Ao fim de 500 anos, ficámos a saber o segredo da fermentação da "loirinha"
Equipa liderada por cientista português revelou que o aparecimento da cerveja clara e leve, na Europa Central, teve o contributo de uma levedura da Patagónia
Durante cinco séculos, manteve-se inabalável o segredo da fermentação das cervejas de tipo lager, geralmente claras. Tudo o que se sabia até agora era que, nos mosteiros e caves da Baviera, na actual Alemanha, onde os mestres cervejeiros guardavam as bebidas, uma nova levedura se tinha fundido por acaso com a espécie usada há milhares de anos na produção de cerveja e daí resultou uma cerveja mais clara e leve. Que levedura era essa foi agora revelado por cientistas portugueses, argentinos e norte-americanos, na revista Proceedings of the National Academy of Sciences.
Ao fim de seis anos de investigação, a equipa descobriu que o antepassado selvagem da levedura da cerveja lager vive nas florestas da Patagónia. Portanto, no século XV, quando os europeus começaram a transportar pessoas e mercadorias de um lado para o outro do Atlântico, uma espécie de levedura da América do Sul viajou milhares de quilómetros, quem sabe se num pedaço de madeira ou no estômago de uma mosca-da-fruta, e acabou por ir parar às caves e mosteiros da Europa Central. Ao fundir-se com a levedura até aí usada, numa feliz coincidência que muitos agradecem, deu origem a um híbrido, que permitiu a fermentação da cerveja a temperaturas baixas.

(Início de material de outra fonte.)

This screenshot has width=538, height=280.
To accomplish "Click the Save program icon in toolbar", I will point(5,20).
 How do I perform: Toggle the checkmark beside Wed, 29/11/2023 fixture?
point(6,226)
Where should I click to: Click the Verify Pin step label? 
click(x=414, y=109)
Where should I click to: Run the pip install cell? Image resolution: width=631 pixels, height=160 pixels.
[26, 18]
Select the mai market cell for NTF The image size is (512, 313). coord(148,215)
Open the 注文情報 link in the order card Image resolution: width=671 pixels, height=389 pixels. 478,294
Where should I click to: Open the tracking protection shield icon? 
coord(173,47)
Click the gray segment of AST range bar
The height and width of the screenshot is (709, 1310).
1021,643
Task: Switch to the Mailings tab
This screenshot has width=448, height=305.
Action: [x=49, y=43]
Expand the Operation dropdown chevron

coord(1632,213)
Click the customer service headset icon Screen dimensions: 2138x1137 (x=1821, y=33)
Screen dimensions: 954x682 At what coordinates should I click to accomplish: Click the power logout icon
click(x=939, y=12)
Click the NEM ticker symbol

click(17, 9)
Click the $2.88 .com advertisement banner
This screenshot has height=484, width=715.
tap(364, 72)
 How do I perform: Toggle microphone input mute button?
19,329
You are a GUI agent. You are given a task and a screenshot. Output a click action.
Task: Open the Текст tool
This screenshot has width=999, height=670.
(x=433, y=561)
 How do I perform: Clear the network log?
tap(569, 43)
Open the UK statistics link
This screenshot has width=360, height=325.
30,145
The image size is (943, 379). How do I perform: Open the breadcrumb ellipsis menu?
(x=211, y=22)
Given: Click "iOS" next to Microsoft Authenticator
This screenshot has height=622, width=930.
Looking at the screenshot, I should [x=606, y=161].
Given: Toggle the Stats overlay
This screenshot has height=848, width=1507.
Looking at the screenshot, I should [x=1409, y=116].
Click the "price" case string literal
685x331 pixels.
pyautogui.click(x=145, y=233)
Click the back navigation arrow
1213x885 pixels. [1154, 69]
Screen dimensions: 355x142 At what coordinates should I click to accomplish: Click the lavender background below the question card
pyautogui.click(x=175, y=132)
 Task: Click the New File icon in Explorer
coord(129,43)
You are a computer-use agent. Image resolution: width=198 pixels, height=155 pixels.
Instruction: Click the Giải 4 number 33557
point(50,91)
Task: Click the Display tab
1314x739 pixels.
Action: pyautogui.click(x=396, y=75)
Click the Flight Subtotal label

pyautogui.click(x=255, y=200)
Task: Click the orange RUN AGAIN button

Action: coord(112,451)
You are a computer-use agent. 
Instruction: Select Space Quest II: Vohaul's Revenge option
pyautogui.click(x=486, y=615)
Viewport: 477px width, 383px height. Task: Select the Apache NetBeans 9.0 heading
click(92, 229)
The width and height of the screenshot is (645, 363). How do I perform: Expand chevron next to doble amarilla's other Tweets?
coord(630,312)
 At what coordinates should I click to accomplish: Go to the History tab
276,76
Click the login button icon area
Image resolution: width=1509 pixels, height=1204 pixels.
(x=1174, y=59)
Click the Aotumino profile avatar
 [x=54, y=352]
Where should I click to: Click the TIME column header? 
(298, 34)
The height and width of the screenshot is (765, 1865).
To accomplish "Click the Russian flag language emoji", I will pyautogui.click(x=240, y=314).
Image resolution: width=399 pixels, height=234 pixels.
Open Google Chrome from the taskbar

"Os cientistas sabem, desde há muito, que a levedura cervejeira é um híbrido que resultou da fusão de duas espécies de levedura. No entanto, apenas uma delas era conhecida - a Saccharomyces cerevisiae, que há milhares de anos produz o vinho, leveda a massa de pão e fermenta a cerveja ale", explicou o microbiólogo José Paulo Sampaio, do Centro de Recursos Microbiológicos da Faculdade de Ciências e Tecnologia da Universidade Nova de Lisboa, citado pela agência Lusa. "A segunda espécie, responsável por um conjunto de características que permitem a fermentação a baixas temperaturas, permaneceu durante décadas um enigma, porque aparentava ser claramente distinta das mais de mil espécies de leveduras conhecidas", acrescentou o cientista, que liderou a equipa.
"A fusão destas duas leveduras, que evolutivamente estão tão separadas como o homem e a galinha, terá ocorrido nos fermentadores de cerveja lager, num processo de selecção artificial promovido pelos mestres cervejeiros", referiu José Paulo Sampaio.
"Ao longo da história fomos domesticando plantas, como o trigo e o milho, e animais, como o boi e o cavalo. O mesmo aconteceu com os micróbios: neste caso, se entendermos como decorreu o processo de domesticação, e avaliando as diferenças entre o micróbio selvagem e o micróbio domesticado, podemos perceber melhor a natureza das alterações associadas à domesticação e usar esse conhecimento para melhorar ou diversificar os alimentos produzidos por microrganismos", acrescentou o investigador.
A rota da levedura
"A lager surgiu na Baviera no século XV, no final do século XIX já era muito apreciada e tornou-se, desde então, na técnica mais popular de produção de bebidas alcoólicas, com mais de 250 mil milhões de dólares [173 mil milhões de euros] de vendas globais em 2008", lê-se no artigo que, entre os portugueses, é ainda assinado por Elisabete Valério e Carla Gonçalves, também do Centro de Recursos Microbiológicos.A nova espécie de levedura, que a equipa baptizou com o nome científico Saccharomyces eubayanus, ainda não foi encontrada noutra região além da Patagónia. "Há décadas que se anda à procura desta coisa. E agora encontrámo-la", realçou, num comunicado, um dos autores norte-americanos, o geneticista Chris Todd Hittinger, da Universidade Wisconsin-Madison. "É claramente a espécie perdida."
Agora que se conhece a verdadeira identidade genética por detrás da cerveja saboreada por tantos, por cá com a alcunha "loirinha", os cientistas querem perceber a rota feita por esta levedura há 500 anos. Vai uma cerveja fresquinha?